Shannon Cron, photographer

As BSM continues to move into a more technology-based generation, the Moore Library will see various changes in the coming years––as discussed at the library visioning session held on February 1. Though both physical and academic changes were noted during the meeting, the well being of the students remained the highest priority.

Though nothing has been finalized, these potential changes include role of the librarian, layout, resource centers, and ebooks. “We are living in a changing society. I don’t see that we are going to go back to pencil and paper,” said librarian Ms. Lynn Bottge.

The BSM community may start to see some of these changes during the 2011-2012 school year, and with the new eight-period day, students will have more time to spend in the library. “One of the goals is to give students the freedom to start making their own decisions when it comes to managing their time, to help them prepare for college,” said Mr. Steve Pohlen, director of technology and learning.

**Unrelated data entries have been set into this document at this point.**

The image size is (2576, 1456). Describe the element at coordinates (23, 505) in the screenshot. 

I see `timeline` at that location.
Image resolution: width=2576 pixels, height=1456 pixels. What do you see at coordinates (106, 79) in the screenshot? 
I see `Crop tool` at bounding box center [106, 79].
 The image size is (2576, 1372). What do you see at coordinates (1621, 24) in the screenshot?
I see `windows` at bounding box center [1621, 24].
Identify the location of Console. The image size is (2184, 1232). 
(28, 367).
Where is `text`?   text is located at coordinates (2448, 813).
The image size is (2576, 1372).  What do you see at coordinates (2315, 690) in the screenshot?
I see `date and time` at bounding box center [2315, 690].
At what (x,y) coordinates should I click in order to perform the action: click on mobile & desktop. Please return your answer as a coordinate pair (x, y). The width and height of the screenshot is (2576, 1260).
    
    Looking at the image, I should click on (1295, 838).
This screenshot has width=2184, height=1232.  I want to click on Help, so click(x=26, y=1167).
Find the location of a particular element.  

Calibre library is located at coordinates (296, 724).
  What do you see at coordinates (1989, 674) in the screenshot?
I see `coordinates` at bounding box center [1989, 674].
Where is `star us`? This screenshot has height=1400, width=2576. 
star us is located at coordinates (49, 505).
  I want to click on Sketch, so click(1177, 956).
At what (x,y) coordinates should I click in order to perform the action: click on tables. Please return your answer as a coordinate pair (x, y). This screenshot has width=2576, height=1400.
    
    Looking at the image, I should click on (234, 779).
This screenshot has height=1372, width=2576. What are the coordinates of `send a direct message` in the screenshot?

With six people in attendance, the visioning session helped to form a preliminary plan for the future of the library. “I would like there to be more collaboration between the teacher and the librarian,” said Ms. Bottge. “I want to be more involved with the research, since the library has so much expertise to offer.”

Study carrels and sectioned off areas are just two of the ways Ms. Bottge plans to make the library more available for both silent study and group work. “We want to make the library as usable as possible for all types of learning and study,” said Mr. Pohlen.

With the eight period schedule change, teachers will have more time available to assist students with homework as a part of a potential resource center program––similar to the writing lab currently in place. “The hope is that the library will become a place for teachers to collaborate with students and provide research guidance,” said Mr. Pohlen.

By moving the paper books into the hands of the various departments, Ms. Bottge said the possible change to ebooks has many advantages––a less expensive upkeep than the books lining the shelves, and a more vast selection of reading. “Once you have an ebook, it’s there and it’s for anybody,” said Ms. Bottge. “They can be accessed by more than one student at a time.”

Ms. Bottge hopes the library will become a more interactive environment for students and teachers, and give students the chance to develop skills for the future. “We need the change, libraries have always been the same,” said Mrs. Bottge. “Its time to bring the BSM library into the 21st century.”